The range of comprehension for any individual human being is rather limited, the environment experienced directly rather small, but there have always been some individuals who have attempted to transcend the limitations of the bounded personal milieu. They have searched for ways of encoding human experience in order to produce knowledge that would facilitate more general understanding of the spatial and temporal aspects that bear upon individual and collective human existence in complex and multitudinous ways. (vii)

A map enables a human to hold in its consciousness all at once a representation of the totality of a genocide. A genocide is a very complex chain of events, but this complexity can be quickly comprehended if it is displayed visually.

Another important aspect of maps follows from the nature of maps. Maps display information spatially, so maps can help us understand spatial aspects of genocide. We are led to ask certain spatial questions about genocide. Is the killing spread out uniformly or concentrated in certain regions? Does the killing tend to take place near the border of a nation or in its interior? Allan D. Cooper claims that

[a]nother common attribute to be observed about genocide is that it occurs in territorial centralities and not along coastlines where immigrants converge and demographical hybridization dominates. Even when urban areas are involved, the initiators of the genocidal campaign tend to be individuals who have migrated to urban locations of state power from rural, demographically homogeneous environments. Furthermore, when cities are involved in genocide it is usually because the ‘disgusting Others’ targeted for destruction occupy these urban landscapes. (59)

Interestingly, Cooper’s book titled The Geography of Genocide contains not a single map.

The map of the Armenian genocide represents population flows, so it also has a temporal dimension. Thus, it can help us see the genocide as a process that evolves in spacetime. Cause and effect relationships are one aspect of a genocide that can be revealed by a spatiotemporal representation. (Or, if cause and effect is too rigid a notion, it at least displays the influence that events have on one another.) A map can show us how a genocide is organized, whether it is controlled from the top down or is an emergent phenomenon resulting from the sum of small-scale activity that, while not unrelated, has no direct connection.

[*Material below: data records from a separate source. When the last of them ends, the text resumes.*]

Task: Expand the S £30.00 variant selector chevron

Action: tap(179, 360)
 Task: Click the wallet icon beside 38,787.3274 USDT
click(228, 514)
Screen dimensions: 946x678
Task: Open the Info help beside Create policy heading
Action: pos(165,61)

However, it is also important to keep in mind the aspects of genocide that maps do not display. In fact, the advantages of a map can be viewed as a consequence of the information that a map suppresses. A map does not display the particularities of a genocide. It does not tell us about individuals, their families, their work, the particular circumstances of their murders, etc. We do not see the human view of the suffering. A map offers a low-granularity, high-compression, large-scale picture of genocide. We should remember when looking at a map of the Armenian genocide that we could theoretically choose any red circle and zoom in on it to see images like this:

Figure 9.

Figure 9.

IV. Conclusion

While maps do not offer a complete picture of genocide, they can give us a large-scale perspective of genocide as an evolving spatiotemporal process that is not possible with language and photographs. Monmonier writes that

Most undergraduate courses fail to address, much less advocate, the possibilities of employing graphics to explain spatial concepts, and anthropologists, historians, and others who could make frequent and effective use of maps rarely study cartography. … Indeed, graduate training and disciplinary tradition have treated map making as a service that one buys, rather than as a potentially important part of the scholar’s creative work. (8)

Hopefully maps and visual representations generally will come to be seen as an important tool for understanding genocide.

Works Cited

Cooper, Allan D. 2009. The Geography of Genocide. Lanham: University Press of America.

Hewsen, Robert H. 2000. Armenia: A Historical Atlas. Chicago: The University of Chicago Press.

Jones, Adam. 2006. Genocide: A Comprehensive Introduction (Second Edition). London: Routledge.

Monmonier, Mark. 1993. Mapping It Out. Chicago: The University of Chicago Press.

Robinson, Arthur H. and Barbara Bartz Petchenik. 1976. The Nature of Maps. Chicago: The University of Chicago Press.